***** Task data
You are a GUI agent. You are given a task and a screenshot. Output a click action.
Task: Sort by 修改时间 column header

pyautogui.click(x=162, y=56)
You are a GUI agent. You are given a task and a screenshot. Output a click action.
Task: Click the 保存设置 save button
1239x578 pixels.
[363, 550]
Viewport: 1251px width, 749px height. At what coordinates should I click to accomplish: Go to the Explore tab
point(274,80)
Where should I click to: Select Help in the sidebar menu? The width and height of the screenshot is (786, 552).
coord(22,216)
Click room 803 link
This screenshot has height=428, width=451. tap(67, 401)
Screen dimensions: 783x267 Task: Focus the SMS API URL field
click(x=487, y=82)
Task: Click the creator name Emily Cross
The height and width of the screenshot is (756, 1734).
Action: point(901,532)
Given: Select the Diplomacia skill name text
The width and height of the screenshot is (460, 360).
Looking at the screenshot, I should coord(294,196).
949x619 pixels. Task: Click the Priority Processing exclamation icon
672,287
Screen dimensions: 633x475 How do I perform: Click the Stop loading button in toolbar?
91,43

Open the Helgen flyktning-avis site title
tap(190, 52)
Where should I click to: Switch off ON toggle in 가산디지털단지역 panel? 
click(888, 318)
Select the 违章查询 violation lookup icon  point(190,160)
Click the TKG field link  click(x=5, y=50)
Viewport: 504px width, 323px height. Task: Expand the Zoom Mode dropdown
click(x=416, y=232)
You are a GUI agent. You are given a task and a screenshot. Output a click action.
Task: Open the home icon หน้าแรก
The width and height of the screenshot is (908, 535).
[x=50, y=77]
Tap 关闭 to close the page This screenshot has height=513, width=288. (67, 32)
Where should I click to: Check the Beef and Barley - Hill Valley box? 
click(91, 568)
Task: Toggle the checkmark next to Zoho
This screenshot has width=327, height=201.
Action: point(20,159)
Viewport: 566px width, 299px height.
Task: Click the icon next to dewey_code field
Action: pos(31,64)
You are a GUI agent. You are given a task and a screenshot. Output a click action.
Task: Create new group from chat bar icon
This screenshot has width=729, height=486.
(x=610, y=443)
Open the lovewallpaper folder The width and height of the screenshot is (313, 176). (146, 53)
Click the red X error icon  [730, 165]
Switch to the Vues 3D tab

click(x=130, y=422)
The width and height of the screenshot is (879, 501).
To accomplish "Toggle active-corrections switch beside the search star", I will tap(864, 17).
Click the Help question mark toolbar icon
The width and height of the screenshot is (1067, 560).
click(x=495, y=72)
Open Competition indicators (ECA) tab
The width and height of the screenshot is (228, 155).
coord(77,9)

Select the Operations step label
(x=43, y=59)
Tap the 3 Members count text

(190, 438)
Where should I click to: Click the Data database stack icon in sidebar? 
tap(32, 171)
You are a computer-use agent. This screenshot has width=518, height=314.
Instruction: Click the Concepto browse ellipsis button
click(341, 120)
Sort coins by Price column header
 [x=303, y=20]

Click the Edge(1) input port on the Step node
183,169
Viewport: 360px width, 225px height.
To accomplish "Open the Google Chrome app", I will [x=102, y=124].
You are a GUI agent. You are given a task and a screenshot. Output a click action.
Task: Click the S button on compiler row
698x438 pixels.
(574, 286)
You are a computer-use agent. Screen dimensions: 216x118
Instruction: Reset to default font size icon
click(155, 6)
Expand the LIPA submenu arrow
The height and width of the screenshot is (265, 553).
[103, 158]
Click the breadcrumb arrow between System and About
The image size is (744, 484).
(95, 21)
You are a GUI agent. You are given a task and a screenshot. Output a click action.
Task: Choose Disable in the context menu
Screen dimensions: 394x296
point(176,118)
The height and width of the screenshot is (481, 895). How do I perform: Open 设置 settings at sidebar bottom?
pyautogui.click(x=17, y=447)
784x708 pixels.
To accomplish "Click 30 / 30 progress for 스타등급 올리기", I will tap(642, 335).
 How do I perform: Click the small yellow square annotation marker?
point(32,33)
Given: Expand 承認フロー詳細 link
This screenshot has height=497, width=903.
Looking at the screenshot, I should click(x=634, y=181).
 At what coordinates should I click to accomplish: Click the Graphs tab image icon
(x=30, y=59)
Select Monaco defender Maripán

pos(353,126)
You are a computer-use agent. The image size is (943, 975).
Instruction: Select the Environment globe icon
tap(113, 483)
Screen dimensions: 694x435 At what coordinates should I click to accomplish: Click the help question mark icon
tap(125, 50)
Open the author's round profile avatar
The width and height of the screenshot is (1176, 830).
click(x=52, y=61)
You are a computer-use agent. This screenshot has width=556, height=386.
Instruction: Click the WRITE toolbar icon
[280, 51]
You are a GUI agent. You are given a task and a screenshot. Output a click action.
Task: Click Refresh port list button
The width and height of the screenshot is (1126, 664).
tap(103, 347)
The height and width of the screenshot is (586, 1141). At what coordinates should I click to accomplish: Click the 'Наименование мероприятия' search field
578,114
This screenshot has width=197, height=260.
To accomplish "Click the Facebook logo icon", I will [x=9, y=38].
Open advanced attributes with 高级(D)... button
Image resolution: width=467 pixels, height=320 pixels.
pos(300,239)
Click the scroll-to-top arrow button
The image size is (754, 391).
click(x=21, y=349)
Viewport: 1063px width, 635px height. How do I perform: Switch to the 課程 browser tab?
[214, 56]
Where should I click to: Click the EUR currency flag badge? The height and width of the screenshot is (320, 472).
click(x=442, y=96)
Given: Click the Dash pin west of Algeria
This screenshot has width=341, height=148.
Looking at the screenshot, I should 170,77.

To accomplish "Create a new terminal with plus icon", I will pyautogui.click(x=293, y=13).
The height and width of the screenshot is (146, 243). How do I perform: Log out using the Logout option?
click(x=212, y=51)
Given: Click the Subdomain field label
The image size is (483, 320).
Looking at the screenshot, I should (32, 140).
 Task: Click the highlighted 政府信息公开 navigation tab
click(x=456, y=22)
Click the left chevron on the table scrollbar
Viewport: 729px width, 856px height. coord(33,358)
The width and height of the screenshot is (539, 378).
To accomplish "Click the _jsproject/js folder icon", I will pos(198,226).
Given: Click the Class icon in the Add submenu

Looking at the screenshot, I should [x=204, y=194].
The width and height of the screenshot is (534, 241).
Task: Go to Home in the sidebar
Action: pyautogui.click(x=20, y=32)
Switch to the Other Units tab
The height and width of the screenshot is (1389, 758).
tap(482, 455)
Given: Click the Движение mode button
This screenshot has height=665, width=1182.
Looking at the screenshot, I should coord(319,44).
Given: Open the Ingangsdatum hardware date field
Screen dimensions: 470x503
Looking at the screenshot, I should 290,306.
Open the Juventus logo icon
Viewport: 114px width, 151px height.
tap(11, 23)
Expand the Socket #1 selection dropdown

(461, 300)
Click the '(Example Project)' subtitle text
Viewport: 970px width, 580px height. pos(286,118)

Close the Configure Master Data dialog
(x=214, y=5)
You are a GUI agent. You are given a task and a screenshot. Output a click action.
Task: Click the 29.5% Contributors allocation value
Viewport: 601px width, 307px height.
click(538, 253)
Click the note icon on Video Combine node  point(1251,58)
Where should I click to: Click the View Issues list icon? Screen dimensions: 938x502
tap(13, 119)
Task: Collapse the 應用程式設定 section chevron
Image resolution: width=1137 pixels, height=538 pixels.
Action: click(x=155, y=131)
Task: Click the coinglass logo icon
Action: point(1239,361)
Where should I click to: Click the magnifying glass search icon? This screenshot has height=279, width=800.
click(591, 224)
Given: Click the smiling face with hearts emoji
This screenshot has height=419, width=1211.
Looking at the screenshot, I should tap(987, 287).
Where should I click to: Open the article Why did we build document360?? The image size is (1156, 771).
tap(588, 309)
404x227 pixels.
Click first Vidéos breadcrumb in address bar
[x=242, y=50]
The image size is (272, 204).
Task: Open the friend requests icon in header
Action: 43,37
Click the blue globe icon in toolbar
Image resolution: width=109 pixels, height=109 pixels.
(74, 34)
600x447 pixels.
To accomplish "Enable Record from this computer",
**********
Return verbatim the lines of the entries above, starting with the line containing "has width=556, height=386." and ending with the line containing "click(x=21, y=349)". Include both of those lines.

You are a computer-use agent. This screenshot has width=556, height=386.
Instruction: Click the WRITE toolbar icon
[280, 51]
You are a GUI agent. You are given a task and a screenshot. Output a click action.
Task: Click Refresh port list button
The width and height of the screenshot is (1126, 664).
tap(103, 347)
The height and width of the screenshot is (586, 1141). At what coordinates should I click to accomplish: Click the 'Наименование мероприятия' search field
578,114
This screenshot has width=197, height=260.
To accomplish "Click the Facebook logo icon", I will [x=9, y=38].
Open advanced attributes with 高级(D)... button
Image resolution: width=467 pixels, height=320 pixels.
pos(300,239)
Click the scroll-to-top arrow button
The image size is (754, 391).
click(x=21, y=349)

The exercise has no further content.